Totti: “Con Ilary vorrei trovare equilibrio. Con Spalletti ho sbagliato anche io”
Totti: “Con Ilary vorrei trovare equilibrio. Con Spalletti ho sbagliato anche io”
“Vedere prima e fare prima”. Queste, in sintesi, le caratteristiche che deve avere un numero dieci, secondo uno dei più illustri interpreti del ruolo: Francesco Totti. In una lunga intervista con il Corriere della Sera, l’ex capitano della Roma ha spaziato dal rapporto con Ilary Blasi e Luciano Spalletti a quello con la squadra giallorossa, fino al peso che i fantasisti hanno nel calcio di oggi.
Secondo Totti, i dieci “sono spariti perché ora è un altro calcio. È un’altra visione, un altro modo di giocare. Ora prevale il fisico sulla tecnica. Nel tempo in cui giocavo io c’erano sempre, in ogni squadra in Italia o all’estero, uno o due giocatori di altissimo livello. C’erano uno o due numeri dieci potenziali. Insieme facevano il numero venti. Saremo stati fortunati, ma il calcio era più bello”, ha detto a Walter Veltroni. A cambiare le cose è stata la rivoluzione tattica di Sacchi: “Il calcio si è fatto più organizzato, ma meno sorprendente”. Il ruolo si è quindi “estinto”. “E infatti non trovo una squadra che mi entusiasmi. Ma ti ricordi il Real Madrid, il Barcellona, il Liverpool, l’Inter del triplete…”.
Con Lucianio Spalletti, nell’ultima fase della sua carriera, il “Capitano” ha potuto spostarsi più vicino alla porta. Il nuovo allenatore della Nazionale, e fresco vincitore dello scudetto con il Napoli, viene ancora citato tra quelli con cui Totti si è trovato meglio, nonostante gli scontri aspri che hanno accompagnato gli ultimi mesi di carriera: “Per primo Mazzone, che ricordo con grande affetto. Poi Zeman e il primo Spalletti. Lo devo dire. È la verità”.

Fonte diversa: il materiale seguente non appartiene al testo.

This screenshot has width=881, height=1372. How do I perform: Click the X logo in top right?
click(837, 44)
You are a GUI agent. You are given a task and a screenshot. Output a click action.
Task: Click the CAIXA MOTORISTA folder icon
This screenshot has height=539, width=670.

“Se lo incontrassi lo saluterei con affetto, mi farebbe piacere”, ha poi aggiunto Totti, rispondendo all’invito di “dire qualcosa che chiuda la polemica” degli scorsi anni. “Credo che tra noi ci sia un profondo legame. Anche perché quello che abbiamo passato insieme, quando arrivò da Udine, è per me, nella mia vita, qualcosa di irripetibile. Sia in campo che nel quotidiano. Io uscivo una o due volte a settimana con lui a cena. Luciano era una persona piacevole, divertente, sincera. Nella fase finale il nostro rapporto è stato condizionato dall’esterno, specie dai dirigenti o consulenti della società, e non ci siamo più capiti. Anche io ho fatto degli errori, ci mancherebbe. Credo che tutti e due, se tornassimo indietro, non entreremmo più in conflitto”.
Nell’intervista, Totti riserva parole distensive anche sulla separazione da Ilary Blasi: “Noi due abbiamo passato venti anni insieme, con tanti momenti molto belli. Ora vorrei solo che trovassimo un equilibrio tra noi capace di proteggere i ragazzi che sono la più grande ragione, per ambedue, di amore. So che non è facile, ma quello che c’è stato tra noi, per tanti anni, è stato importante. Se troviamo questo equilibrio noi due, i ragazzi staranno bene e si sentiranno protetti”.
Riguardo il futuro, l’ex numero dieci non chiude la porta a un ritorno alla Roma con José Mourinho, nonostante le delusioni del post ritiro. “Certo che, con un ruolo definito, mi piacerebbe (…). E mi piacerebbe con Mourinho, è il numero uno, lo stimo molto. Mi dispiace non essere stato allenato da lui, nella mia carriera. Ma non voglio tornarci su. Non voglio chiedere. Alla Roma sanno che se hanno bisogno di me, per cose serie, mi fa piacere dare una mano. Altrimenti, amici come prima”.
“Io ho passato trent’anni nella Roma”, ha detto, tornando sul suo addio alla squadra giallorossa. “Ho portato rispetto a tutti, rinunciato ad altri ingaggi senza farlo pesare. Ho detto no al Real e altri perché volevo quella maglia, solo quella maglia giallorossa che è stampata dentro di me. Il modo in cui è finita la mia storia con la Roma, sì, mi è dispiaciuto. La verità è che quando nel calcio non servi più non c’è più rispetto. Se Maldini, Del Piero, Baggio, io siamo fuori dal calcio significherà qualcosa, no?”
Del calcio, a Totti manca “tutto”. “Il ritiro, lo spogliatoio, la maglietta, la sala massaggi. Cavolate? No, erano la mia vita. Mi manca il bar e il caffè con i compagni di squadra, il viaggio in pullman da Trigoria allo stadio. Mi manca la routine che ha fatto la mia vita per decenni. Quando è finita le giornate si sono svuotate. Dopo mi sono sentito solo. Ma ci sta. Finiva una cosa che mi piaceva, che era la mia vita. Io però non pensavo che mi facesse così male smettere quella vita programmata, quella passione che nella mia mente avrei potuto continuare a vivere. Non ho accettato il distacco dal calcio”.